Here are five common mental habits that fuel anxiety—and what you can do to break free from them.
1. Overthing Everything
What it looks like:
You replay conversations in your head. You second-guess your choices. You imagine every possible way something could go wrong.
Why it keeps you anxious:
Overthinking traps you in “what if” land. It makes small problems feel huge and turns decisions into stress spirals.
Set a time limit for decisions. Give yourself 10–15 minutes to think things through, then commit and move forward. Practice saying, “I’ve thought about this enough.” Journaling can help too—it gets thoughts out of your head and onto paper, which gives your brain some relief.
2. Always Expecting the Worst
What it looks like
You assume things won’t work out. If someone doesn’t text back right away, you think they’re mad. If you feel a small pain, you worry it’s something serious.
Why it keeps you anxious:
This is a form of mental self-defense. Your brain tries to prepare for the worst so you won’t be caught off guard—but instead, you live in a constant state of dread.
Challenge negative thoughts. Ask yourself, “What else could be true?” and “Has this worst-case thing actually happened before? Most of the time, your fears won’t come true. Keep a log of outcomes so you can start seeing patterns and proof that things usually turn out okay.

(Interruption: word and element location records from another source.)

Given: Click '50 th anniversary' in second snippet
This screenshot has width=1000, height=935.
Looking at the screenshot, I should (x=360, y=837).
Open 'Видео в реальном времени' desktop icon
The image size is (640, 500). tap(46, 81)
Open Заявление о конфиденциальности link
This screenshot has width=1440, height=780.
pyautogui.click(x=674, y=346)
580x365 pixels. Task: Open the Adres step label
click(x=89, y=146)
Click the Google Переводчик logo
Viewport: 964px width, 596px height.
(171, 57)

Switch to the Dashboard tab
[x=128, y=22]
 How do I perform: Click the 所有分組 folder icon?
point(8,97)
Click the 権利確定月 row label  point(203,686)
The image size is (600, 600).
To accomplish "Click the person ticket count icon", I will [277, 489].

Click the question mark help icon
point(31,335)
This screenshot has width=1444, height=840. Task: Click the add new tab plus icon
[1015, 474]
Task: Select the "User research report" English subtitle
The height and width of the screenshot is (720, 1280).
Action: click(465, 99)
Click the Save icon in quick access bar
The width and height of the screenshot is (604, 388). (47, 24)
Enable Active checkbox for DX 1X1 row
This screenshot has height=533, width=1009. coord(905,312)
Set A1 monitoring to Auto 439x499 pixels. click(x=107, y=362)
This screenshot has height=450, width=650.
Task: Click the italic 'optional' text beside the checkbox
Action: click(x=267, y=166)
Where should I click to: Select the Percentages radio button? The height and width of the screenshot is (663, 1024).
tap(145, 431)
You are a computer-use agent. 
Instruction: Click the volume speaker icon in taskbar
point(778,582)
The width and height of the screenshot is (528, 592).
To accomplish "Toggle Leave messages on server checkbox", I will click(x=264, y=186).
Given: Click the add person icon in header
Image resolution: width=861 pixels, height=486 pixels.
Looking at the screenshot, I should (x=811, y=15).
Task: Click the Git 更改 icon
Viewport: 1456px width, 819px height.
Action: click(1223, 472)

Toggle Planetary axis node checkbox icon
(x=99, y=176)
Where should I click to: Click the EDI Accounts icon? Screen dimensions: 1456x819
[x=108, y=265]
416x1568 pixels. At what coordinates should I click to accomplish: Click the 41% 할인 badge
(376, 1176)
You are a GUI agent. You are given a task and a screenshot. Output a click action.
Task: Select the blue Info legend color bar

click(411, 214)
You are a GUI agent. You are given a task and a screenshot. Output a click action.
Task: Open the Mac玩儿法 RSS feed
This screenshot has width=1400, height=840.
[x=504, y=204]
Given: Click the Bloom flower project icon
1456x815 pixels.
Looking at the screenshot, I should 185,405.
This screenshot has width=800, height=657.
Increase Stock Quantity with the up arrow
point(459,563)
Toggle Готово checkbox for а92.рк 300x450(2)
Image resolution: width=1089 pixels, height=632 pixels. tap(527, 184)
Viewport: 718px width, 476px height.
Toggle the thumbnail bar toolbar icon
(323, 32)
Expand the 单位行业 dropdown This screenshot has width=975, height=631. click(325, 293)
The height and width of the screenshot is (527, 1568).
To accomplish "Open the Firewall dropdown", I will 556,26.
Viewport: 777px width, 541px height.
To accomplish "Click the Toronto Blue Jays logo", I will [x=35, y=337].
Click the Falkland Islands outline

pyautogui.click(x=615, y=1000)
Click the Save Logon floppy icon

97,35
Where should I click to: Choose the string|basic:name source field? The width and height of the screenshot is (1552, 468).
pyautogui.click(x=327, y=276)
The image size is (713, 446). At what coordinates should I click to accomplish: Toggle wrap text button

3. Trying to Control Everything
What it looks like:
You feel uncomfortable when plans change. You worry a lot about other people’s behavior. You feel like it’s your job to fix things or keep everyone happy.
Why it keeps you anxious:
Trying to control everything is exhausting. And since you can’t control everything, your mind is constantly fighting reality.
Learn to sit with uncertainty. Start small—let someone else plan dinner or handle a task their way. Repeat this truth to yourself: I can handle what happens, even if I don’t control it. Let go of the illusion of control, and you’ll start feeling more peace.
4. Avoiding Discomfort
What it looks like:
You procrastinate on tasks that make you nervous. You avoid hard conversations. You scroll or binge-watch to escape feelings.
Why it keeps you anxious:
Avoidance gives short-term relief but increases long-term anxiety. The more you avoid something, the scarier it feels.
How to break it:
Face small discomforts head-on. Start with low-stakes situations, like making a phone call or saying no to something. Over time, you’ll build confidence. Anxiety shrinks when you prove to yourself you can handle hard things.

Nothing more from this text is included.